I might have gone with the "it's a hold over for later to stop people buying the Nikon" were it not for it being CR3. He's earned our trust.

Everyone seems to have whipped each other up a lot today. I know it's exciting. But it IS just a camera.

I think the targeting for the video is for the 7D users who wanted to update to full frame. In other words, same options as the 7D (I doubt we'll see 1080p 60fps, but a guy can dream). We _may_ see longer than 12 minute clips over two cards (not much use to me - I shoot music videos). It's going to be a multi-purpose workhorse camera for stills and good video - because that's where the market is.

The roadmaps on all Canon fan sites a few months ago pointed to a bigger MP full frame (the 3D) later in the year for studio photographers. People keep seeming to forget this. 

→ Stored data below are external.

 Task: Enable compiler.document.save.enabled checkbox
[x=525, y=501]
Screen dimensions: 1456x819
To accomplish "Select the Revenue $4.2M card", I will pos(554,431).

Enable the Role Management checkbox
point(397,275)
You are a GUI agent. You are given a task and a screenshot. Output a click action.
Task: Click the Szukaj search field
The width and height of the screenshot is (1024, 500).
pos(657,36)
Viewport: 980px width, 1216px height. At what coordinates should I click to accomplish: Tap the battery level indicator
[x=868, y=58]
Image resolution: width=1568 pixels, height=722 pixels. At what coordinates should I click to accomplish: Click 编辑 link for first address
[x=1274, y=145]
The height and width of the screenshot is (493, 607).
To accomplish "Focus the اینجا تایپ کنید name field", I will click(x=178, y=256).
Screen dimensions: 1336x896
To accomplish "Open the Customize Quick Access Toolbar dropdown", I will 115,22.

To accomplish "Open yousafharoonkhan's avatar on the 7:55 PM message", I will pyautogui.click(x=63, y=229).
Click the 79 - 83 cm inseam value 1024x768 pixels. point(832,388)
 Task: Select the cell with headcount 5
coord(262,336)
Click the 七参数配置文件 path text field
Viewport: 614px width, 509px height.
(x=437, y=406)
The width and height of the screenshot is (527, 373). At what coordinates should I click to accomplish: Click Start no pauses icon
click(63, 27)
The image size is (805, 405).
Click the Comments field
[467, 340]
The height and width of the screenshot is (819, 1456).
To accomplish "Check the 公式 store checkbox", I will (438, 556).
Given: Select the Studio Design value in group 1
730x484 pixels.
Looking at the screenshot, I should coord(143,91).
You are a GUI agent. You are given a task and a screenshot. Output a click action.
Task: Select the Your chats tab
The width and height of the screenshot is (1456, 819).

I'm looking forward to friday - I've been ready to move up to FF for a while, so want to see the specs to see if I get the II or III. Actually, to be honest, it's about _when_ I can get the III !


----------



## Macadameane (Feb 29, 2012)

Along with the coffee, the grip will make it an even bigger seller:


----------



## awinphoto (Feb 29, 2012)

Macadameane said:


> Along with the coffee, the grip will make it an even bigger seller:



No no no, It needs an instant coffee MAKER... a coffee holder was so 2009 =)


----------



## dswatson83 (Feb 29, 2012)

I actually think most of our proposed specs have been modest. If canon sticks with a 22MP camera, we already know that they can produce great images at 22MP as the 5D mark II and 1D mark III pull this off. We know it will have a digic V which has proven to give better low light and faster performance. With 22MP, low light will only be better that the previous 5D even if Canon does not do anything revolutionary. At 22MP, the Digic 5 will give at least 5-6fps, again, without Canon doing anything revolutionary. Canon has 3 focus systems to chose from, the 7D system, 1D mark IV system, and the new 1DX system, all which will be way better than what the 5D currently has. 
New would be a headphone jack (shouldn't be hard)
Dual CF/SD cards (even the nikon D7000 has dual card slots...no brainer. )
and that is it.

That is really a refresh more than a new camera. If canon is revolutionary, it will have 1080P video at 60fps, pro level autofocus, 7-8fps, DX mode, and uncompressed HDMI out.


----------



## Otter (Feb 29, 2012)

LetTheRightLensIn said:


> Otter said:
> 
> 
> > I was looking on the Northlight rumor site. They claim that a dealer was quoted as saying the price will come out at $3250 Euros. That translates to $4,372.55 US dollars. I REALLY hope that is not true as that is a HUGE price jump from the MKII release. If it is, sign me up for a MKII and maybe I'll get a used MKIII in 4 years.
> ...



$3250 sounds much more respectable! I live in Canada so hopefully it's comparable to the US price. I'm not sure how the MKII has managed to stay lower then the US price, would LOVE to see the same with the MKIII but I think I'm just getting greedy now!


----------



## kubelik (Feb 29, 2012)

LetTheRightLensIn said:


> Otter said:
> 
> 
> > I was looking on the Northlight rumor site. They claim that a dealer was quoted as saying the price will come out at $3250 Euros. That translates to $4,372.55 US dollars. I REALLY hope that is not true as that is a HUGE price jump from the MKII release. If it is, sign me up for a MKII and maybe I'll get a used MKIII in 4 years.
> ...



we really need to have an info page on CR that explains some of the common misconceptions regarding the camera industry. like where people think that you use currency conversion rates to calculate how much a camera costs here versus there... if that were the case, folks in the UK would be MUCH happier people, trust me (provided we're translating from US prices). every country has different tariffs and taxes which result in dramatically different retail pricing on a country-by-country basis.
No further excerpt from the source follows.